While the Urban Edge strives to provide readers with daily news and insights about urban policy, we’re also voracious readers of city news ourselves. As part of a new weekly feature, Senior Editor Ryan Holeywell highlights the week’s most interesting articles from around the web about urban policy and city life.
Say Goodbye to Your Neighborhood Bank Branch
The number of bank branches could decline by 20 percent to 50 percent over the next decade, according to one new estimate, the Washington Post reports. That's a lot of empty store fronts in communities across the country. It's the result of the rapid impact technology has had on personal finance.
'Fragmented' School Districts: A Complicated and Controversial Issue
Across the country, state lawmakers facing budget cuts are targeting "fragmented" school districts for consolidation, Governing reports.The term refers to districts with very few students, that could achieve cost savings if they were merged with other districts. Yet political opposition often prevents such maneuvers. How big is the problem? The magazine's analysis finds that 46 percent of the country's school districts have fewer than 1,000 students.
Blame Geography for High Housing Prices?
It's become popular to blame land use regulations for the high cost of housing in places like San Francisco and New York, but it's also important not to lose site of geographic factors like mountains and coastlines that can prevent cities from expanding and adding more housing, Richard Florida writes for City Lab. It's no surprise that housing is pricier in places like New York, Boston and San Francisco -- bound by water -- than Houston, Atlanta, and Charlotte -- which can seemingly expand forever.
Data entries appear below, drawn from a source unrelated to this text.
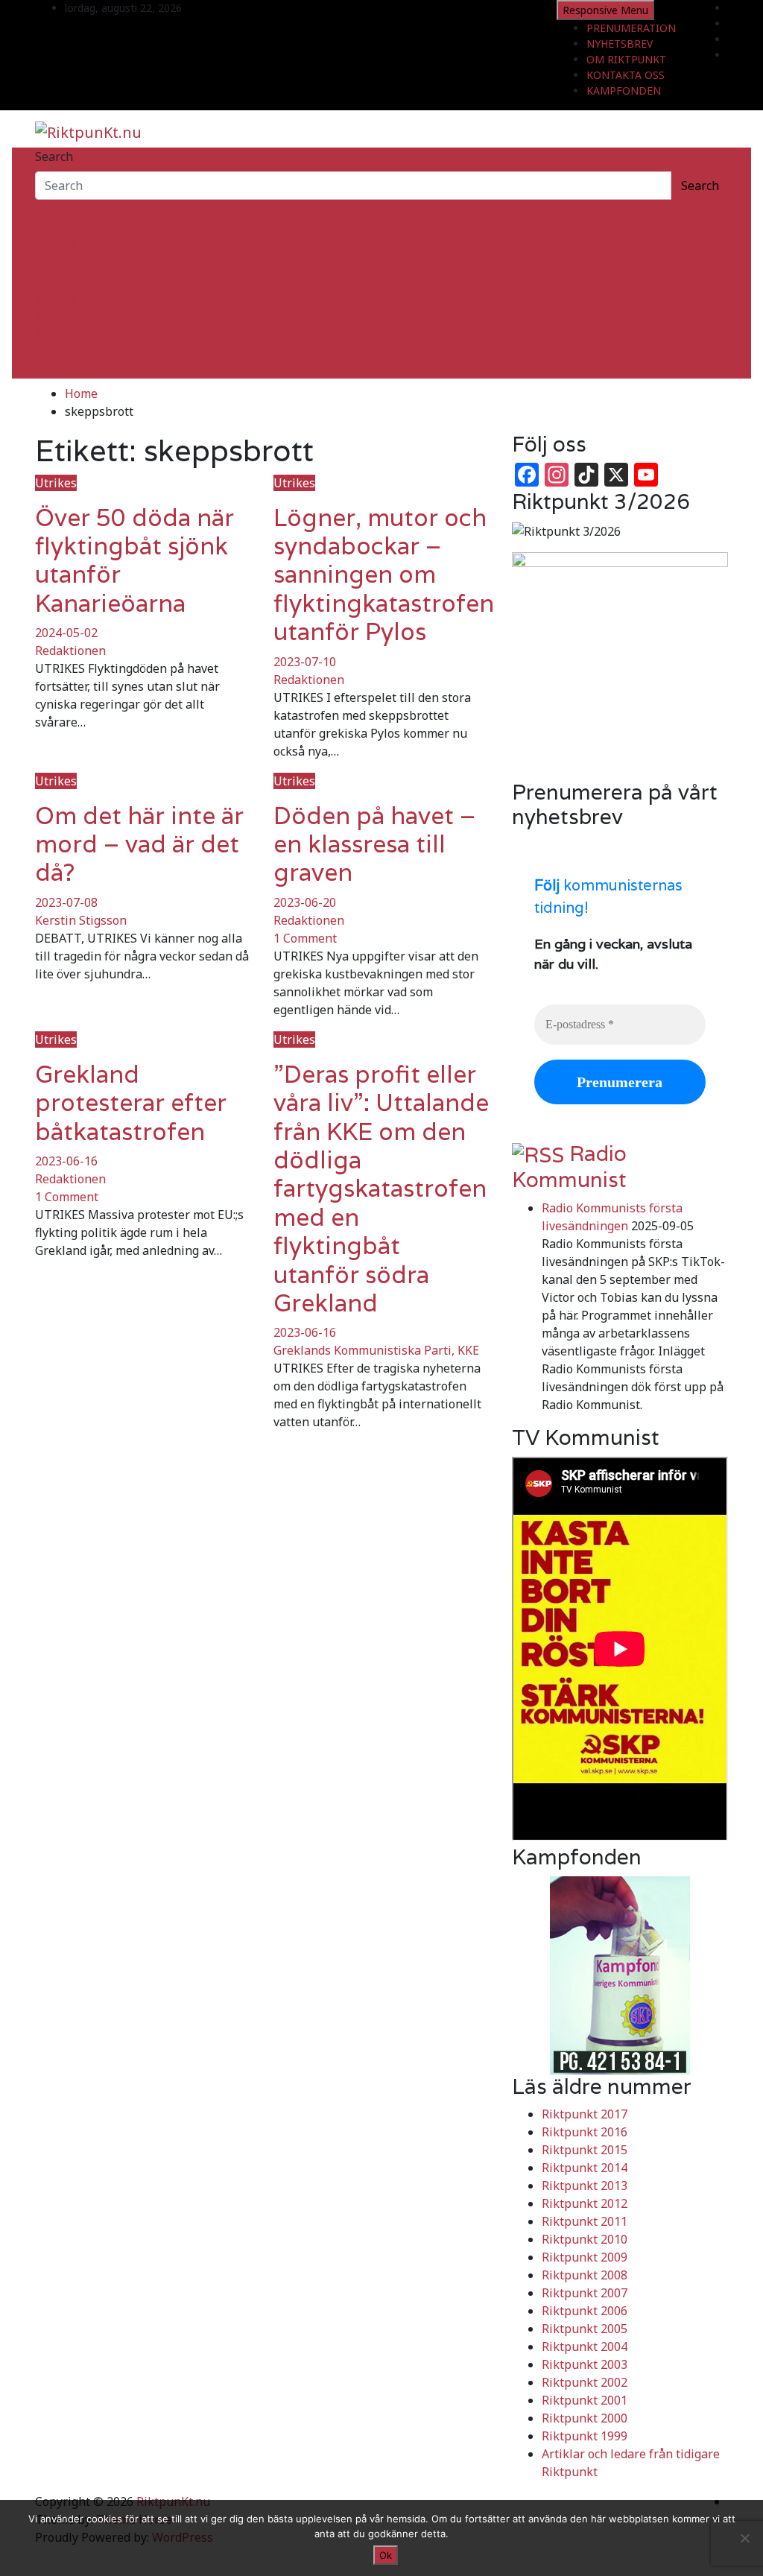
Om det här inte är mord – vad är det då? (139, 844)
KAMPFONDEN (623, 90)
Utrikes (56, 244)
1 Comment (305, 938)
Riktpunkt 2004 (584, 2346)
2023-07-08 (66, 902)
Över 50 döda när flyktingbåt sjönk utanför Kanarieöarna (134, 560)
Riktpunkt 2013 (584, 2185)
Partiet (54, 280)
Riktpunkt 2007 (584, 2293)
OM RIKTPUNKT (626, 59)
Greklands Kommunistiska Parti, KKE (376, 1350)
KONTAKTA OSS (625, 75)
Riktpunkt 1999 (584, 2436)
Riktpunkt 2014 (584, 2167)
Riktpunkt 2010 (584, 2239)
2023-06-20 (304, 902)
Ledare (54, 352)
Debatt (54, 369)
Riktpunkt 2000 (584, 2418)
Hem (48, 208)
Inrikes (55, 226)
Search (54, 156)
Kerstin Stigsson (81, 920)
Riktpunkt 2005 (584, 2328)
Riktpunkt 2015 (584, 2150)
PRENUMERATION (631, 28)
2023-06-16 (66, 1161)
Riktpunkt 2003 (584, 2364)
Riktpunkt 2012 (584, 2203)
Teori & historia (79, 298)
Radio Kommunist (569, 1167)
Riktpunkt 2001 (584, 2400)
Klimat (53, 316)
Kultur (53, 334)
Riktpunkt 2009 (584, 2257)
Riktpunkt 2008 (584, 2275)
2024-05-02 (66, 632)
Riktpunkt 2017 (584, 2114)
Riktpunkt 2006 (584, 2311)
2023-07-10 (304, 662)
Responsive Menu (605, 10)
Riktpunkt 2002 (584, 2382)
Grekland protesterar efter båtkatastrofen (131, 1103)
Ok (385, 2555)
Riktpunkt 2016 (584, 2132)
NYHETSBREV (619, 44)
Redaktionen (70, 650)
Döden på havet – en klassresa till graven (374, 844)
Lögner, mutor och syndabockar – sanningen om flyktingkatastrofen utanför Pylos (383, 575)
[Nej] (744, 2538)
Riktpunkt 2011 (584, 2221)
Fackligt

Houston Neighborhoods Shouldn't be Detention Ponds
Houston's April 18 flooding revealed an uncomfortable truth about the city: it can live without zoning, but it's famous lack of land-use regulation is likely contributing to regular flooding, retired journalist Bruce Nichols writes for the Houston Chronicle. He argues that city officials have been unwilling to close loopholes that result in regular devastation to its neighborhoods, and instead, prefer "hiding behind Mother Nature's skirt" by saying floods are inevitable.
Often, "millennial" is a euphemism for a well-educated city-dweller in his 20s. But the real millennial, on average, looks quite different, The Atlantic reports. He likely lives with someone, doesn't live in a dense area, and probably didn't graduate from college. If cities want to understand the cohort, they'd be wise not to rely on media stereotypes.